## [Supplied information]
────────────────

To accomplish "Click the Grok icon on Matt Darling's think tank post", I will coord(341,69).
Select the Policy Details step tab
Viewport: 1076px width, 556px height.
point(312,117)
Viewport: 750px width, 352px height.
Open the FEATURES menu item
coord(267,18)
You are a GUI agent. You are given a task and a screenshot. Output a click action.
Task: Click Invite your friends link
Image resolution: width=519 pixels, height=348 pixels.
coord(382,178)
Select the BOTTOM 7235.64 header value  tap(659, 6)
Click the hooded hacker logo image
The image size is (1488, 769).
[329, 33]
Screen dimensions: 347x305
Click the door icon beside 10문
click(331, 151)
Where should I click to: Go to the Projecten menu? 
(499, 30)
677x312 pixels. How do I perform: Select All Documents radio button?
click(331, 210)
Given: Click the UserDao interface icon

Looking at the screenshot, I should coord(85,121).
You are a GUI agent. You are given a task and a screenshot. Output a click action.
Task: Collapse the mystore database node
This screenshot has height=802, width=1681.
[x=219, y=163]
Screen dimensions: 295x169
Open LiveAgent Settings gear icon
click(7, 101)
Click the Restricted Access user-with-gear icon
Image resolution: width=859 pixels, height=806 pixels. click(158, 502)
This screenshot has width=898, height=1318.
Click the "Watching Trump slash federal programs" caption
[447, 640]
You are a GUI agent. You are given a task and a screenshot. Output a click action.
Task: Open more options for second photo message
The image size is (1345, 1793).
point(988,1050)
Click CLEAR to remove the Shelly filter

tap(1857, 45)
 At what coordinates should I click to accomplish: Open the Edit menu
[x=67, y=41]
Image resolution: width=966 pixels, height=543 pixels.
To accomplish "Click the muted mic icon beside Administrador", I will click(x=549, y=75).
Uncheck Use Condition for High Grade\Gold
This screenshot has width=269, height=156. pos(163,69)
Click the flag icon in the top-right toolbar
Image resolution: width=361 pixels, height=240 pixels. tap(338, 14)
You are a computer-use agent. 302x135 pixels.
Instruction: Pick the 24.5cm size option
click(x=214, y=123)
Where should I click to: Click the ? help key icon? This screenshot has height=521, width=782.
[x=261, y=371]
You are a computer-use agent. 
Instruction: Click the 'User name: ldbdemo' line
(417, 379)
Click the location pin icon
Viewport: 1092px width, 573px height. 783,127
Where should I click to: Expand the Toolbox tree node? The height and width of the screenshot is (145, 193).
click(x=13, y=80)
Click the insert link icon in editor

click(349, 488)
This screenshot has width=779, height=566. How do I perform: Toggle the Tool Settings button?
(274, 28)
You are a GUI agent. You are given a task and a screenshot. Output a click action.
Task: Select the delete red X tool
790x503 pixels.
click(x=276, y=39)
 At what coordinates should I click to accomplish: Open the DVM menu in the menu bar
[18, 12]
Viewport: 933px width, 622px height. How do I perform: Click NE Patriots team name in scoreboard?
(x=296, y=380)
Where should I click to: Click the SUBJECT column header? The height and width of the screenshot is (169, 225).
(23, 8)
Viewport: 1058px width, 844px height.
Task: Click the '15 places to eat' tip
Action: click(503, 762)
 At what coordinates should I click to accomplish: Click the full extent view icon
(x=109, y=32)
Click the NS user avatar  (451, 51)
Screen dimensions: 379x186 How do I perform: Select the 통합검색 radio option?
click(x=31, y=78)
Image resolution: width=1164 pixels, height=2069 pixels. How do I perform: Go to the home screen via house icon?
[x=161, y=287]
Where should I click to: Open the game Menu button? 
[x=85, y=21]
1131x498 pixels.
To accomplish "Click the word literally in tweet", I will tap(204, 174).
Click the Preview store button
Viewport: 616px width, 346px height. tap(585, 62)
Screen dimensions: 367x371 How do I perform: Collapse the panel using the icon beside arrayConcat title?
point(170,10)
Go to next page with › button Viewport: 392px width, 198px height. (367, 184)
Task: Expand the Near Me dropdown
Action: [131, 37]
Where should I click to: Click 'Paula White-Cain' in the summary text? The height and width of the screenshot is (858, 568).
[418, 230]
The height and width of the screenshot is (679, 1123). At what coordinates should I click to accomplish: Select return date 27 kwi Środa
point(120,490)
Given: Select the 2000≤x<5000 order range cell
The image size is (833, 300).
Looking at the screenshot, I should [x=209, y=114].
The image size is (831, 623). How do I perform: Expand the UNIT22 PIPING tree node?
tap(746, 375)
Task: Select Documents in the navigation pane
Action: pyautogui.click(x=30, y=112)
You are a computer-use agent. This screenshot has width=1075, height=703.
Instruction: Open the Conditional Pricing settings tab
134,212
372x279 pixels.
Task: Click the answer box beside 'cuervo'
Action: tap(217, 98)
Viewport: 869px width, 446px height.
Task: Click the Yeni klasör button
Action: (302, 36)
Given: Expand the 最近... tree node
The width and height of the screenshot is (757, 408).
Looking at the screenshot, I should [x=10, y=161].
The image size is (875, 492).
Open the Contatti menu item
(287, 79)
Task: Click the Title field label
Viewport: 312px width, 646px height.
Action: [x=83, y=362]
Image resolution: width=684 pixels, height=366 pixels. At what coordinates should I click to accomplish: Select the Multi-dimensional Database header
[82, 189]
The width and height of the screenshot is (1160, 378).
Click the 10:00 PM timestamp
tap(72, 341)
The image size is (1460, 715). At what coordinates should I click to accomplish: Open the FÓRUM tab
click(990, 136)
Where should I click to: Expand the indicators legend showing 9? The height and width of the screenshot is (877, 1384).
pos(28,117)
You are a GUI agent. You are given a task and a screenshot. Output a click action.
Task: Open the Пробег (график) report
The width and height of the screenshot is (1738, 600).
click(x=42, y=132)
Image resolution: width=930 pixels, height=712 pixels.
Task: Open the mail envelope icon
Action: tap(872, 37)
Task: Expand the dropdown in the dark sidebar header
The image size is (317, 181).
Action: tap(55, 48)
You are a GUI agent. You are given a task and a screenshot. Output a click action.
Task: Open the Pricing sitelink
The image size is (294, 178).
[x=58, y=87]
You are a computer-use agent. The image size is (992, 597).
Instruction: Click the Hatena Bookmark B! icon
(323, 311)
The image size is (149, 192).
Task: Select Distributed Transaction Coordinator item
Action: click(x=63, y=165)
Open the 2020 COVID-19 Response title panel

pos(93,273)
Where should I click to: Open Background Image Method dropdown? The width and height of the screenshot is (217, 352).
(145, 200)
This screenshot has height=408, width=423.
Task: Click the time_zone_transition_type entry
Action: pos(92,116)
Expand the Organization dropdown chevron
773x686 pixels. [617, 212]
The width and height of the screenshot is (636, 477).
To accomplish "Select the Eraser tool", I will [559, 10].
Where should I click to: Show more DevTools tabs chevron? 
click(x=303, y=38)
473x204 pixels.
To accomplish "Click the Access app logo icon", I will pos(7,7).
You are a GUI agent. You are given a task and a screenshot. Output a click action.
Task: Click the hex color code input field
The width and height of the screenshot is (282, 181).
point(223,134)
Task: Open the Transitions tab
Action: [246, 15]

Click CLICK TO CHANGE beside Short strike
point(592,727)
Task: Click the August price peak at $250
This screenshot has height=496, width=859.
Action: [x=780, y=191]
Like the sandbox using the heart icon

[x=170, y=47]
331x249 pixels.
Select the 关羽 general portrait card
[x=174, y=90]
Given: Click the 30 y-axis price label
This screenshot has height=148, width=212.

────────────────

## [About this exercise]
Identify the lines of the data that contain the word "field". Copy each of them.

## [Reply to the exercise]
Task: Click the Title field label
Task: Click the hex color code input field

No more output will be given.